- What needs to be done: Copy every line of the records below word for word, leaving out the pictures.

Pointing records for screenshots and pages

────────

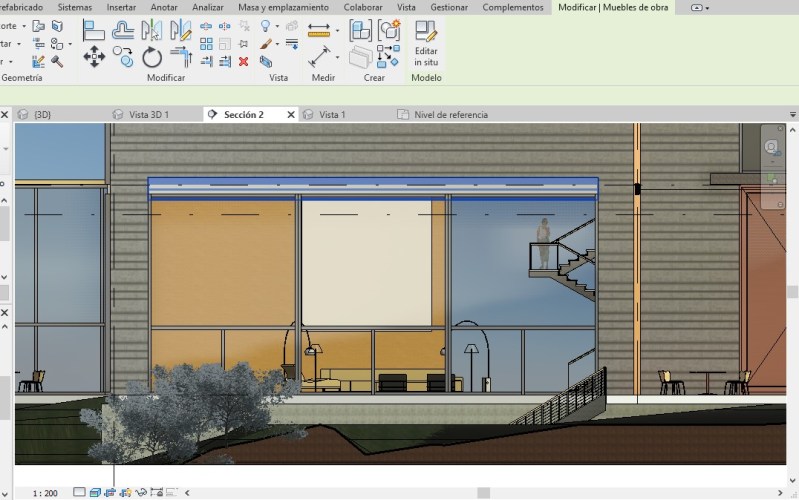Viewport: 799px width, 500px height.
Task: Pick the Mirror by axis tool
Action: [152, 30]
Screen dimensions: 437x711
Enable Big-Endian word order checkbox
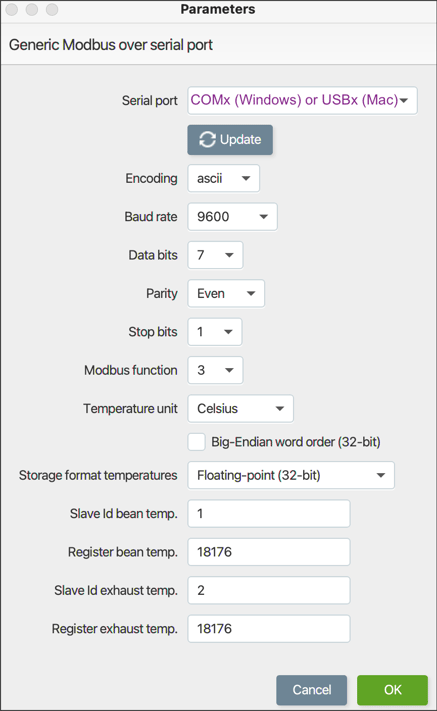196,442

────────

- The response:
Viewport: 799px width, 500px height.
Task: Pick the Mirror by axis tool
Action: [152, 30]
Screen dimensions: 437x711
Enable Big-Endian word order checkbox
196,442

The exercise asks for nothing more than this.